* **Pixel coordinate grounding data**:
>>>
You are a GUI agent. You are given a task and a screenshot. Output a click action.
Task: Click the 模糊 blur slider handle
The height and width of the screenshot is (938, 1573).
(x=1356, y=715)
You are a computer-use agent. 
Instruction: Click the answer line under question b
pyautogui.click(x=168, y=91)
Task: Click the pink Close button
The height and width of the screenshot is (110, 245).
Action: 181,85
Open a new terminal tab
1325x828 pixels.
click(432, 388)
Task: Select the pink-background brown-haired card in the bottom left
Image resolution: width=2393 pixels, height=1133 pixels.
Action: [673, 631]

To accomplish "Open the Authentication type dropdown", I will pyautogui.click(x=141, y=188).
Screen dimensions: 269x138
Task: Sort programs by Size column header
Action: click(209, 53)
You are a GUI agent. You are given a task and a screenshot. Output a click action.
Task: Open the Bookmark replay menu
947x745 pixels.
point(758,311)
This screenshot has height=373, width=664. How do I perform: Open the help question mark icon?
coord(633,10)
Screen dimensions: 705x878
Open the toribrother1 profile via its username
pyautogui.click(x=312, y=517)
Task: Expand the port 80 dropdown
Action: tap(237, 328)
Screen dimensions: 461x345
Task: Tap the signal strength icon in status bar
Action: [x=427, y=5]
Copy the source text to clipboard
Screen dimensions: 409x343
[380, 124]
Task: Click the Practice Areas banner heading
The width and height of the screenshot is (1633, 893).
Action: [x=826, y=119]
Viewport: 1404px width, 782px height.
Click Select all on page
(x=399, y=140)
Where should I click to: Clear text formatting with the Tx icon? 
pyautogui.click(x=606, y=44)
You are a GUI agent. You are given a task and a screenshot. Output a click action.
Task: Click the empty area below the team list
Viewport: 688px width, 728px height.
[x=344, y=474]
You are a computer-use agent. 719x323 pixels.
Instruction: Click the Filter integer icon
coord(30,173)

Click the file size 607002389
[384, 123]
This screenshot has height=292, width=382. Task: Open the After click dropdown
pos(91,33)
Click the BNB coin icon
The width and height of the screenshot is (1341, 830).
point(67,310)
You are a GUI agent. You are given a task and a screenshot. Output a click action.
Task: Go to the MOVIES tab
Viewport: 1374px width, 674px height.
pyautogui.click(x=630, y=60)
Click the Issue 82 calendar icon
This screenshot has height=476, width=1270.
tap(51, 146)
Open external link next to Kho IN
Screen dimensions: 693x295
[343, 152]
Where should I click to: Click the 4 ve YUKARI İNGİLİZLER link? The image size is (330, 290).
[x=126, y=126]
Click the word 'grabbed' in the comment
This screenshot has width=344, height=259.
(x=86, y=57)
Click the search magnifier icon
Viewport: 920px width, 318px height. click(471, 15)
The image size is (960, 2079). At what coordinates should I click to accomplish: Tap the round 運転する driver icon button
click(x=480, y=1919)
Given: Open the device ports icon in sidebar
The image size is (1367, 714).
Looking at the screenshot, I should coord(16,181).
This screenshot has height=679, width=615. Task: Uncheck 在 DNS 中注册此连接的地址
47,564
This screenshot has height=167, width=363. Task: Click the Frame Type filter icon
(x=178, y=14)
<<<
Each of the records is to be written out again without alteration.

You are a GUI agent. You are given a task and a screenshot. Output a click action.
Task: Click the 模糊 blur slider handle
The height and width of the screenshot is (938, 1573).
(x=1356, y=715)
You are a computer-use agent. 
Instruction: Click the answer line under question b
pyautogui.click(x=168, y=91)
Task: Click the pink Close button
The height and width of the screenshot is (110, 245).
Action: 181,85
Open a new terminal tab
1325x828 pixels.
click(432, 388)
Task: Select the pink-background brown-haired card in the bottom left
Image resolution: width=2393 pixels, height=1133 pixels.
Action: [673, 631]

To accomplish "Open the Authentication type dropdown", I will pyautogui.click(x=141, y=188).
Screen dimensions: 269x138
Task: Sort programs by Size column header
Action: click(209, 53)
You are a GUI agent. You are given a task and a screenshot. Output a click action.
Task: Open the Bookmark replay menu
947x745 pixels.
point(758,311)
This screenshot has height=373, width=664. How do I perform: Open the help question mark icon?
coord(633,10)
Screen dimensions: 705x878
Open the toribrother1 profile via its username
pyautogui.click(x=312, y=517)
Task: Expand the port 80 dropdown
Action: tap(237, 328)
Screen dimensions: 461x345
Task: Tap the signal strength icon in status bar
Action: [x=427, y=5]
Copy the source text to clipboard
Screen dimensions: 409x343
[380, 124]
Task: Click the Practice Areas banner heading
The width and height of the screenshot is (1633, 893).
Action: [x=826, y=119]
Viewport: 1404px width, 782px height.
Click Select all on page
(x=399, y=140)
Where should I click to: Clear text formatting with the Tx icon? 
pyautogui.click(x=606, y=44)
You are a GUI agent. You are given a task and a screenshot. Output a click action.
Task: Click the empty area below the team list
Viewport: 688px width, 728px height.
[x=344, y=474]
You are a computer-use agent. 719x323 pixels.
Instruction: Click the Filter integer icon
coord(30,173)

Click the file size 607002389
[384, 123]
This screenshot has height=292, width=382. Task: Open the After click dropdown
pos(91,33)
Click the BNB coin icon
The width and height of the screenshot is (1341, 830).
point(67,310)
You are a GUI agent. You are given a task and a screenshot. Output a click action.
Task: Go to the MOVIES tab
Viewport: 1374px width, 674px height.
pyautogui.click(x=630, y=60)
Click the Issue 82 calendar icon
This screenshot has height=476, width=1270.
tap(51, 146)
Open external link next to Kho IN
Screen dimensions: 693x295
[343, 152]
Where should I click to: Click the 4 ve YUKARI İNGİLİZLER link? The image size is (330, 290).
[x=126, y=126]
Click the word 'grabbed' in the comment
This screenshot has width=344, height=259.
(x=86, y=57)
Click the search magnifier icon
Viewport: 920px width, 318px height. click(471, 15)
The image size is (960, 2079). At what coordinates should I click to accomplish: Tap the round 運転する driver icon button
click(x=480, y=1919)
Given: Open the device ports icon in sidebar
The image size is (1367, 714).
Looking at the screenshot, I should coord(16,181).
This screenshot has height=679, width=615. Task: Uncheck 在 DNS 中注册此连接的地址
47,564
This screenshot has height=167, width=363. Task: Click the Frame Type filter icon
(x=178, y=14)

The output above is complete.